In this section, we load the training and testing datasets, filter them to include only rows where `LocTypeName` is 'Country/Area', and preprocess the `AgeGrp` column.


In [2]:
# Load the training dataset
train_df = pd.read_csv("data/WPP2022_PopulationBySingleAgeSex_Medium_1950-2021.csv", low_memory=False)

# Load the testing dataset
test_df = pd.read_csv("data/WPP2022_PopulationBySingleAgeSex_Medium_2022-2100.csv", low_memory=False)

# Filter the datasets to include only rows where LocTypeName is 'Country/Area'
train_df = train_df[train_df['LocTypeName'] == 'Country/Area']
test_df = test_df[test_df['LocTypeName'] == 'Country/Area']

# Filter the test dataset for the years 2022 to 2024
test_df = test_df[(test_df['Time'] >= 2022) & (test_df['Time'] <= 2024)].copy()

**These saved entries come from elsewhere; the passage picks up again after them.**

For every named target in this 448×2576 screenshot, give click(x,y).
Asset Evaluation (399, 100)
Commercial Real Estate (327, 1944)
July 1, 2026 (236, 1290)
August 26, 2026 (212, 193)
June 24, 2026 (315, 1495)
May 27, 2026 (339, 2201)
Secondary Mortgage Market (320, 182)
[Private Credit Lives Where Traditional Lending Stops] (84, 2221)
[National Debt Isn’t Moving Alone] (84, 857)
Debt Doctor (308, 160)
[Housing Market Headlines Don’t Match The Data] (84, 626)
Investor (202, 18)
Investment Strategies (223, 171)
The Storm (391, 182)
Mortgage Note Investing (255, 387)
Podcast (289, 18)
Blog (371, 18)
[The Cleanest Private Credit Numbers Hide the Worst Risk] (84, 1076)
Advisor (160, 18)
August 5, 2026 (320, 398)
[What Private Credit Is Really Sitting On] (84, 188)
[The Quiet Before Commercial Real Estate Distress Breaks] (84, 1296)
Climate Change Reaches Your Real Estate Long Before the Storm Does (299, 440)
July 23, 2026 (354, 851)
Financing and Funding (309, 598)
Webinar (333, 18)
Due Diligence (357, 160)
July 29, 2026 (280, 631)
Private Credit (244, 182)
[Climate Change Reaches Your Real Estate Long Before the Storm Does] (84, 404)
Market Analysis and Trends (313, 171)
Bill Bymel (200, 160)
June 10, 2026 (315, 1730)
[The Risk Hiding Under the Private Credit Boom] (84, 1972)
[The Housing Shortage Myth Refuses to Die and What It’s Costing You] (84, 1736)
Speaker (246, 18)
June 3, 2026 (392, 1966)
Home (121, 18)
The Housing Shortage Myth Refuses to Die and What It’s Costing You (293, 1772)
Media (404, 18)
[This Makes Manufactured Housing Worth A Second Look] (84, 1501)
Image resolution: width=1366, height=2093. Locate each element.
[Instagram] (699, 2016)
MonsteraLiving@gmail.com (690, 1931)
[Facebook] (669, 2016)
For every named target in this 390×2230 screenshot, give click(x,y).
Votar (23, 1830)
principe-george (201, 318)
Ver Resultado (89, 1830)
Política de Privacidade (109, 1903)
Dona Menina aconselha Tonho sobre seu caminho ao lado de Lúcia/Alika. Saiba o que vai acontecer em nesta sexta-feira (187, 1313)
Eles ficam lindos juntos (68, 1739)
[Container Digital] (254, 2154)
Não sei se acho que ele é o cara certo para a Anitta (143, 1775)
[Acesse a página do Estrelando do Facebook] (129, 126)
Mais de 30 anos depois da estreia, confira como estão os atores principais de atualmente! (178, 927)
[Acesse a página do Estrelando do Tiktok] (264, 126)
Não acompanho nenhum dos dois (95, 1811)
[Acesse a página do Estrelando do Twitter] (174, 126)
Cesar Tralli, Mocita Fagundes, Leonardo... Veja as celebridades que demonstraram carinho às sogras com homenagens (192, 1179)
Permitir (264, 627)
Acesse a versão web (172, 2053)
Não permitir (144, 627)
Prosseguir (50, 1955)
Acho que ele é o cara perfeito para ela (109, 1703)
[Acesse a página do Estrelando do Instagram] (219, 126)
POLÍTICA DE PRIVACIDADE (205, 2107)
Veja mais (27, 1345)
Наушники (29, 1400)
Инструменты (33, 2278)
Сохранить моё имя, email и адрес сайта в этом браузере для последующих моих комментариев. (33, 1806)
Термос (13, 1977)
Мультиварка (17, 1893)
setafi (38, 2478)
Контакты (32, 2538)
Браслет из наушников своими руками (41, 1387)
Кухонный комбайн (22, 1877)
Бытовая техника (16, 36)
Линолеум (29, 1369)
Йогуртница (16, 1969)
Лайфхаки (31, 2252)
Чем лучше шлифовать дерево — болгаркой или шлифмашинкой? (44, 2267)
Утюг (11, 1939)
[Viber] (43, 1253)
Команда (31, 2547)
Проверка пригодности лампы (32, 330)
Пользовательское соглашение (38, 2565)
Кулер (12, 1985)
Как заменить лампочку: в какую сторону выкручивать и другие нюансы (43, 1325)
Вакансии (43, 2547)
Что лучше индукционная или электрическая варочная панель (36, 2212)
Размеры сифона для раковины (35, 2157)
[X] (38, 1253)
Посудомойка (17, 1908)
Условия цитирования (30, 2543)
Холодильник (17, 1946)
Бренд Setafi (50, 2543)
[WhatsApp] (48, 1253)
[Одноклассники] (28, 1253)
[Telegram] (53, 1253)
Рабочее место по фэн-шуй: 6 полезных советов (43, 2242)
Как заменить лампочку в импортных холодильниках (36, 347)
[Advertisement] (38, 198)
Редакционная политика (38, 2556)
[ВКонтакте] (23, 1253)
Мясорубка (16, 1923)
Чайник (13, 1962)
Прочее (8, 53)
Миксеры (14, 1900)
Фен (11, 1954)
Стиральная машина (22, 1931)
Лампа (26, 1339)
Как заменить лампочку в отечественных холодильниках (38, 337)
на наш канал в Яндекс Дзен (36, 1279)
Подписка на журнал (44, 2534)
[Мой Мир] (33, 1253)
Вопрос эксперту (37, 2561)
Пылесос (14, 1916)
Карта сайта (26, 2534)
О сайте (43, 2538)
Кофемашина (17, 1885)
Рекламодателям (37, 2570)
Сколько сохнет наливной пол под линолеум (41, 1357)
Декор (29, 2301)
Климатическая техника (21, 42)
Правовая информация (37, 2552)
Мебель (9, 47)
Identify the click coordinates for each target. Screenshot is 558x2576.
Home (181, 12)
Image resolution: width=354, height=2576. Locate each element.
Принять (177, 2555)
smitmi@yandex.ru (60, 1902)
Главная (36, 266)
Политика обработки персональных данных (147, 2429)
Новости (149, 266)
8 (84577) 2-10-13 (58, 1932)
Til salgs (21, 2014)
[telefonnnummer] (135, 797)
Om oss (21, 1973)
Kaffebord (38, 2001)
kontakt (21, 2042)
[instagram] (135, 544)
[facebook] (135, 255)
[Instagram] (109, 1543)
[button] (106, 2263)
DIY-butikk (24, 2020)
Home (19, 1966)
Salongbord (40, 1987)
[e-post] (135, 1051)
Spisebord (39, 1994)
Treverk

# Change AgeGrp from '100+' to 100 in both datasets
train_df.loc[train_df['AgeGrp'] == '100+', 'AgeGrp'] = 100
test_df.loc[test_df['AgeGrp'] == '100+', 'AgeGrp'] = 100
train_df['AgeGrp'] = train_df['AgeGrp'].astype(int)
test_df['AgeGrp'] = test_df['AgeGrp'].astype(int)

## Scale Features

In this section, we initialize the `StandardScaler`, fit it on the training data, and transform both the training and testing data.


In [3]:
# Initialize the scaler
scaler = StandardScaler()

# Fit the scaler on the training data
scaler.fit(train_df[['Time', 'AgeGrp']])

# Transform the training and testing data
train_df[['Time', 'AgeGrp']] = scaler.transform(train_df[['Time', 'AgeGrp']])
test_df[['Time', 'AgeGrp']] = scaler.transform(test_df[['Time', 'AgeGrp']])

## Perform Regression

In this section, we define a function `perform_regression` to perform linear regression for each `LocID`, evaluate the model, and store the predictions and metrics.


In [4]:
def perform_regression(train_df, test_df):
    # Initialize an empty DataFrame to store combined results
    combined_predictions = pd.DataFrame()
    combined_metrics = pd.DataFrame()

    # Get unique LocIDs
    loc_ids = train_df['LocID'].unique()

    # Loop through each LocID
    for loc_id in loc_ids:
        # Filter data for the current LocID
        train_loc_df = train_df[train_df['LocID'] == loc_id]
        test_loc_df = test_df[test_df['LocID'] == loc_id]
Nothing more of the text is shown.